Captcha? Nah, this is more like Tai Chi.
Admin
;-)
Admin
Come on, the real WTF is SQL injection.
If this runs as JavaScript, then it's on the client.
Remove quotes on the client, and then submitting to a back-end smells of ... you know what I'm talking about :-)
Captcha: kungfu -- it knows it's me!
Admin
the RWTF is that you guys think you know better when you don't have a single freaking clue what this function is trying to accomplish in relation to the system.
Schadenfreund is all handy dandy, but seriously, try to be a bit more open minded.
Admin
Usability trumps prevention. And sanitization is prevention. I don't keep my phone number on three pieces of paper, so why should I have to enter it like that. Of course, I'm not going to go the extreme and make the address one huge textarea, but phone numbers, credit card numbers, social security numbers, etc. should be one textbox that is fairly liberal in the formats it accepts.
I mean, I'm sorry for the lazy people who don't want to write the few extra lines (or regexps) to handle this, but think of the end user.
Admin
Take the non-word "ijams"; in English, titlecasing it yields "Ijams." In Dutch, the ij is a digraph that must be capitalized together, so you get "IJams." And in Turkish, the letter i with or without a dot are two separate letters that must be preserved, yielding something that this forum software can't handle--a capital I with a dot on top (U+0130) followed by "jams"...
Admin
This is not ECMA Script (Javascript). It's not run on the user's web browser.

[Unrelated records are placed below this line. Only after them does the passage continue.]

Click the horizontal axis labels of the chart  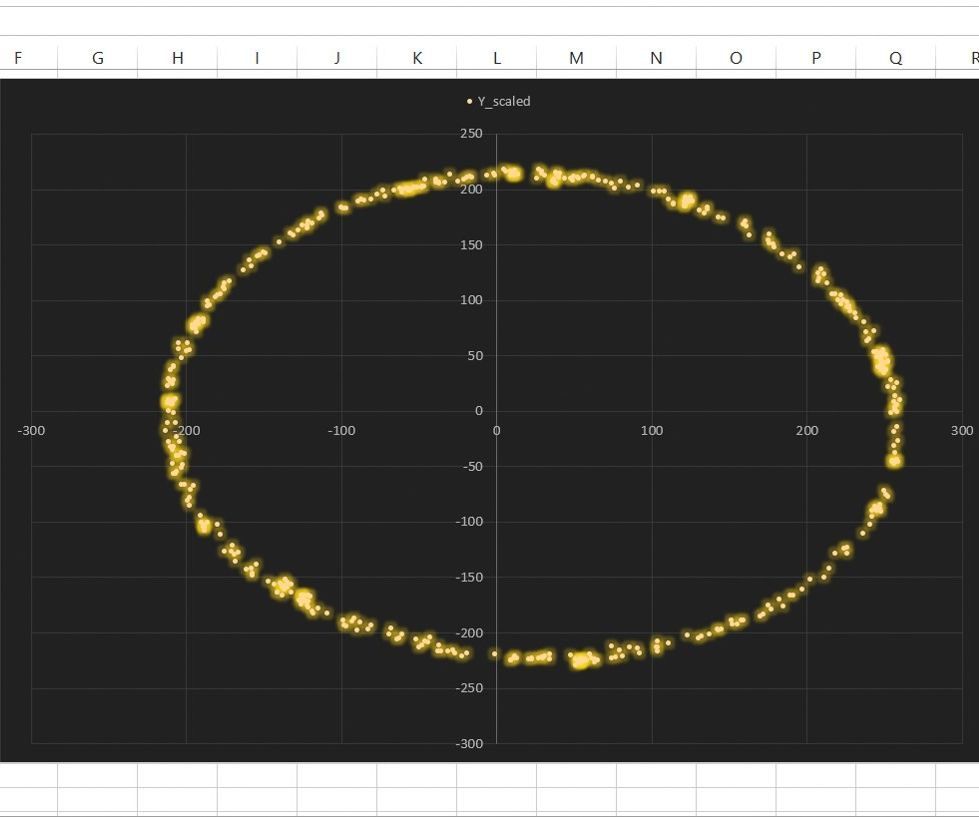click(x=652, y=430)
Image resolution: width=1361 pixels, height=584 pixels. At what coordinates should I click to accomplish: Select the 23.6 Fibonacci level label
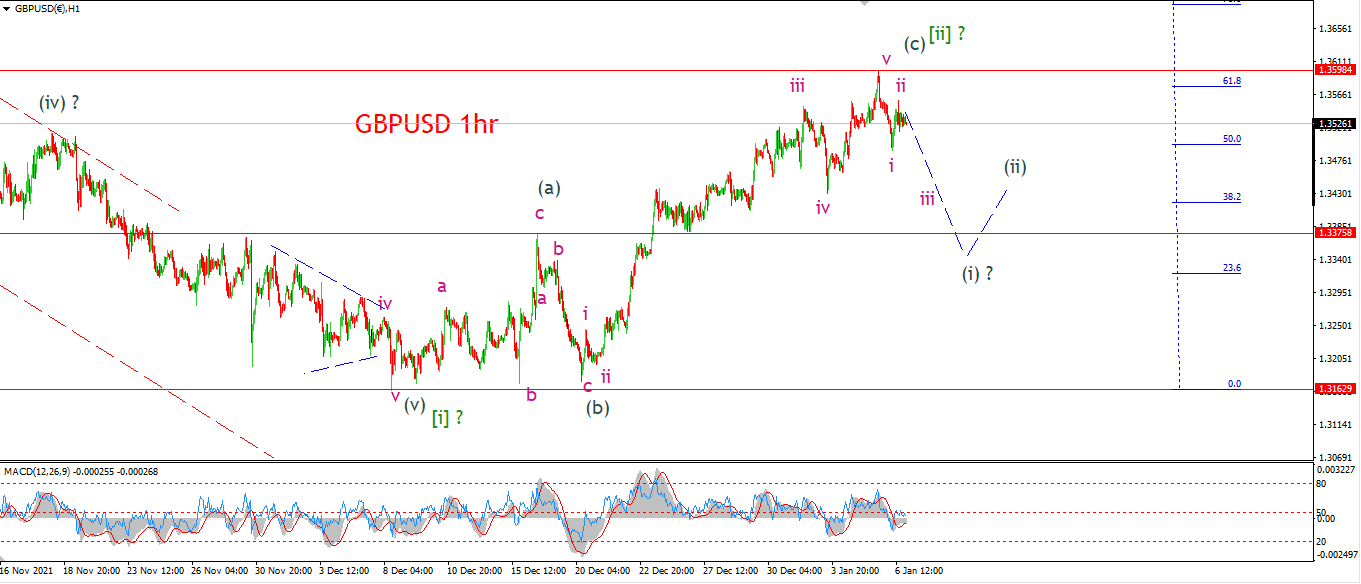pyautogui.click(x=1232, y=268)
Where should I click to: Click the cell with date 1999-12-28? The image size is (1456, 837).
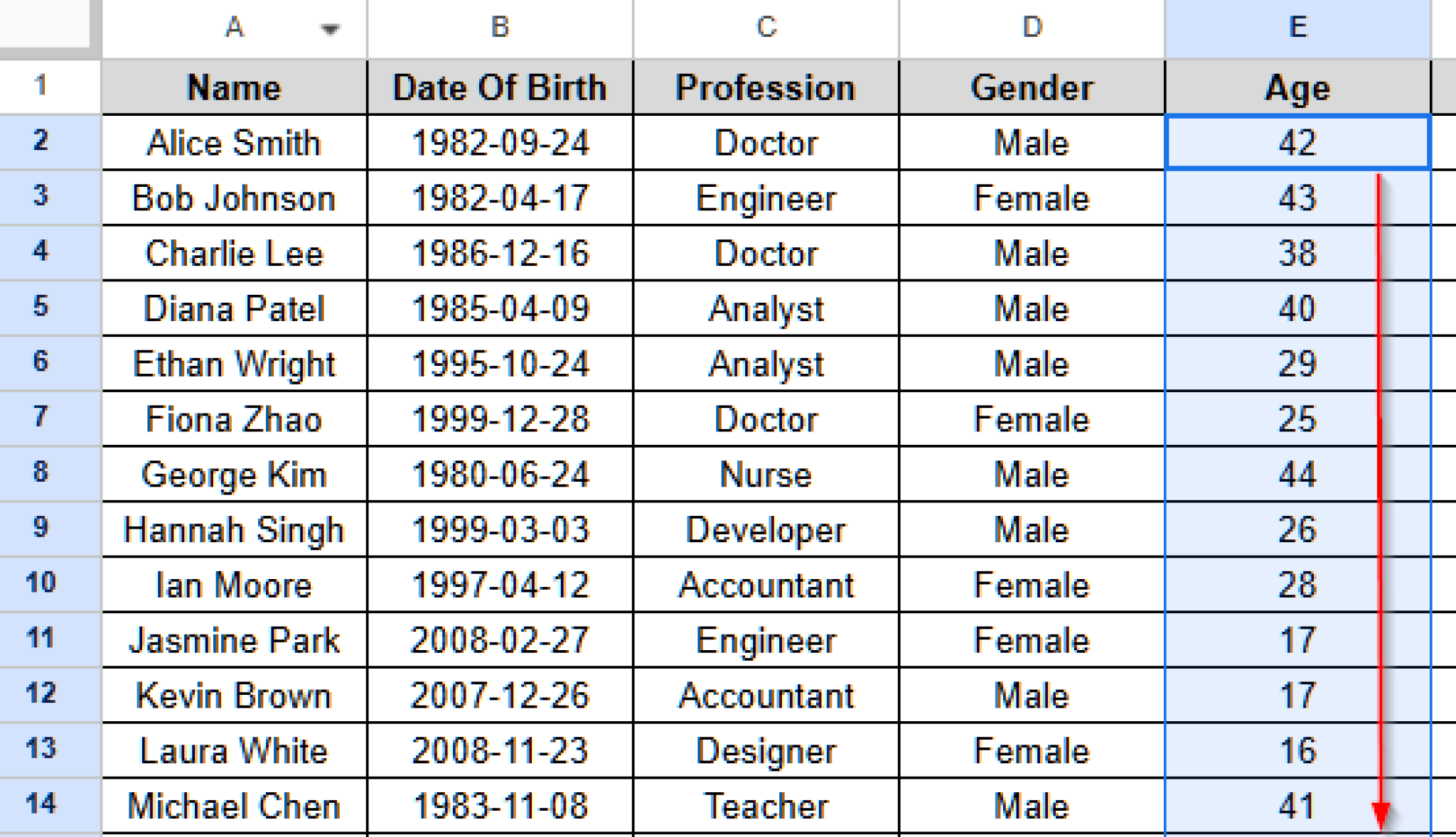tap(500, 418)
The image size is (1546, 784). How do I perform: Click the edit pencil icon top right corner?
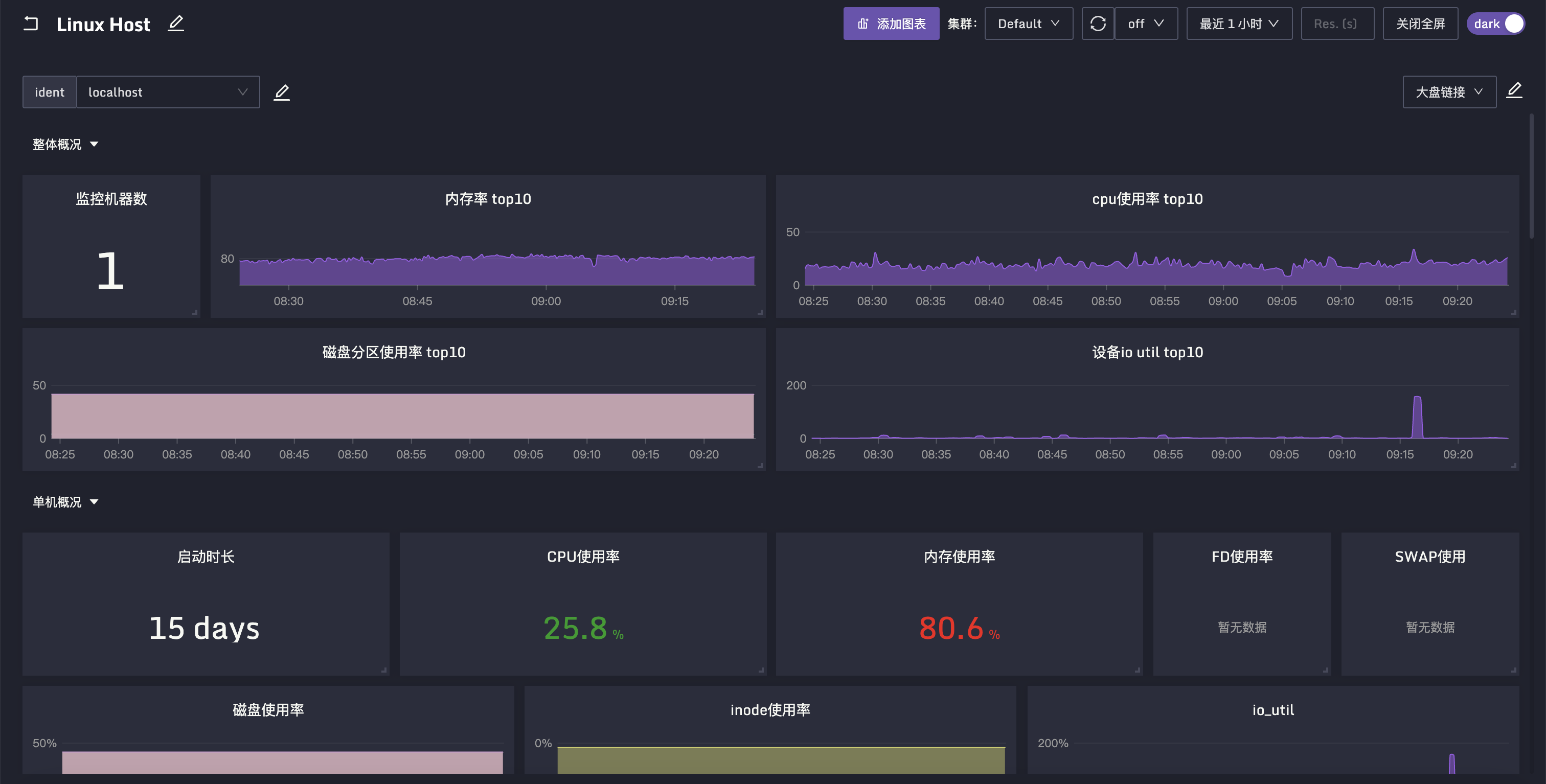[1515, 90]
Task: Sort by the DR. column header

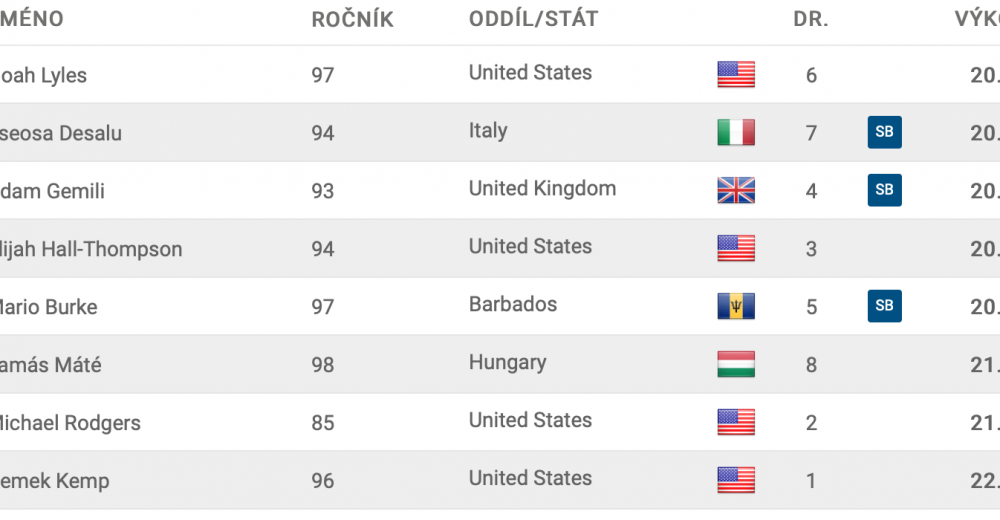Action: (x=811, y=19)
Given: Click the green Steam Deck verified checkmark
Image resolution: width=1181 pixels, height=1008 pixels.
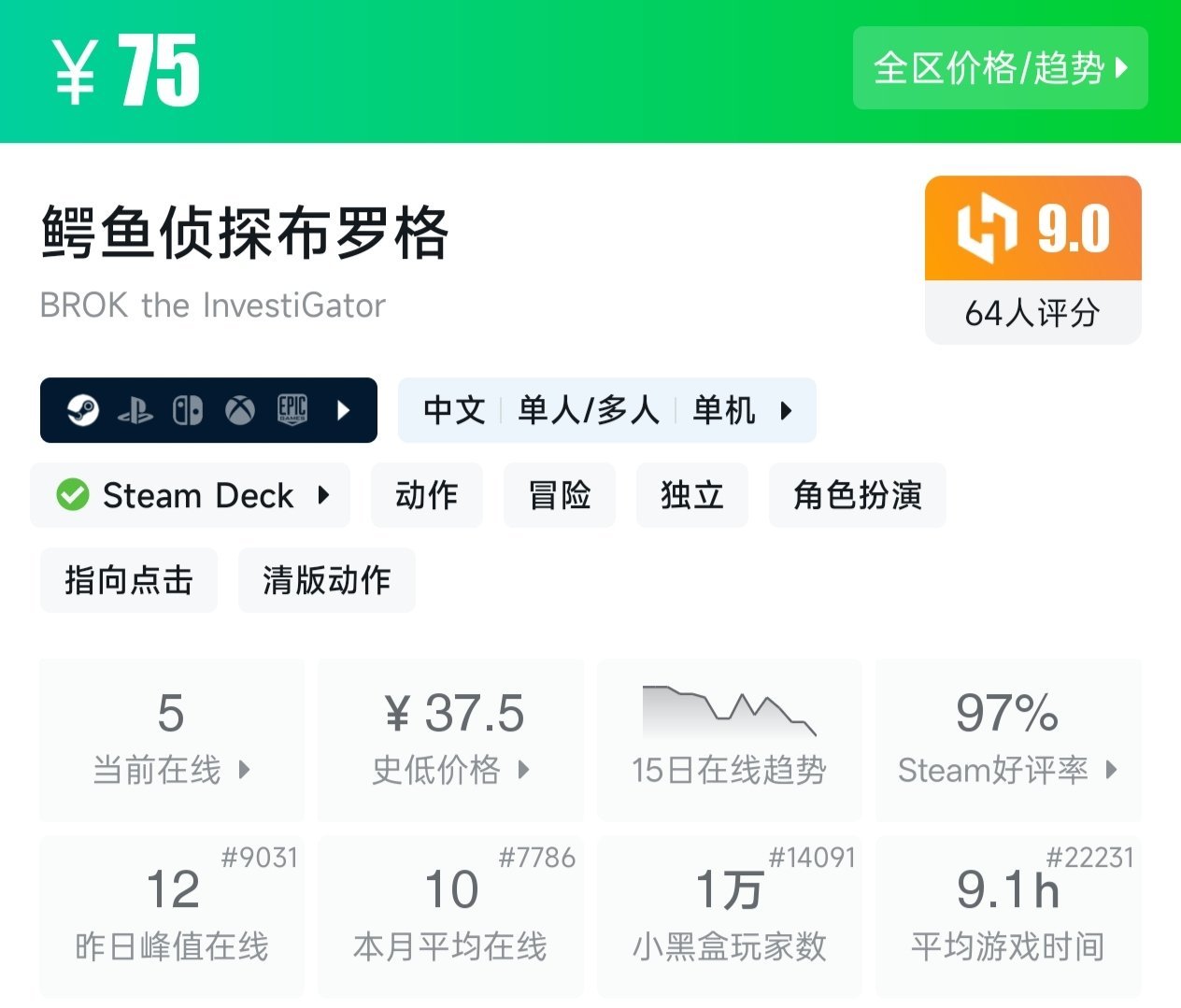Looking at the screenshot, I should tap(73, 495).
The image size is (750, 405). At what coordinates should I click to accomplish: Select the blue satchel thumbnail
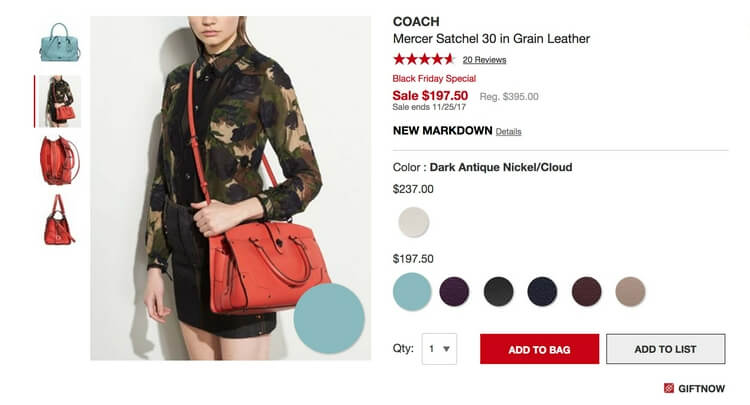(x=60, y=42)
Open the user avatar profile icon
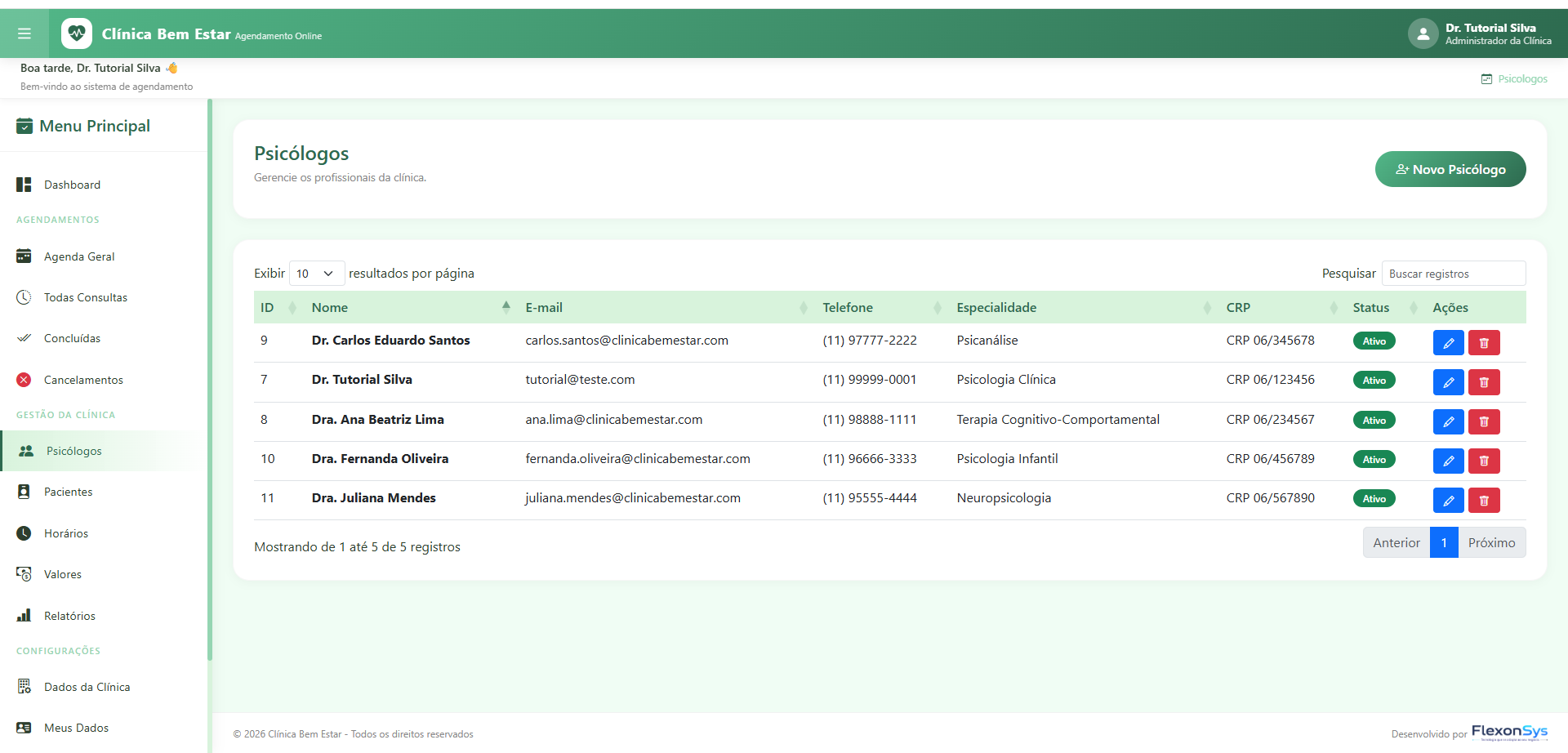The width and height of the screenshot is (1568, 753). click(x=1423, y=33)
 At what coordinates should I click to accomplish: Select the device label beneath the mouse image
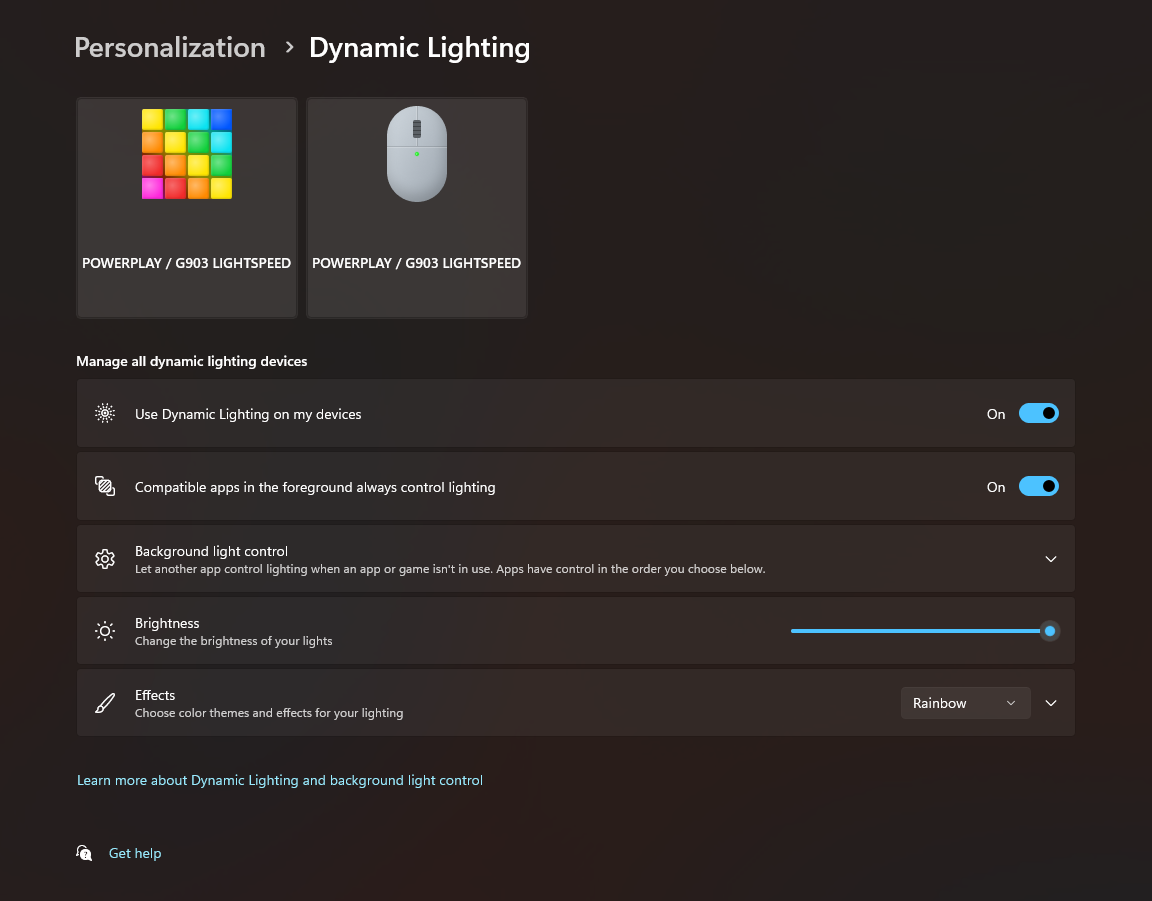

It is SUN's Java. Notice the type decalarations like "public static String". The Javadoc comment even says that it's "called from jsp".
So, this probably generates HTML via JSP. The escaped letters are important to HTML (double/single-quote and ampersand). I think the WTF is that this Java function breaks the HTML output.
Admin
Why would you be sanitizing passwords anyway? Any character you can type should be a valid character for a password.
Admin
without using replaceAll, I do not think I even understand what this could be good for.
removeSpecialChars( "a&b&c") returns "a b&c"
Admin
That code is more compact and 'elegant'. I used to try to do stuff like that too. Problem is, it's harder to read and maintain, and harder for some programmer who is less sophisticated than some of us to deal with it. 'Good code' is maintainable code, and can be maintained by people who are less-adept than you. Yes, this means you have to 'dumb-down' your code some, but that isn't so bad. Also, in three months after you have moved on to some other project, do you want to have to go back and decipher your own code?
Admin
It's not thread safe. What if you had a race condition! What if TWO! threads were sending a global value and it suddenly got decremented too far! yikes!!!!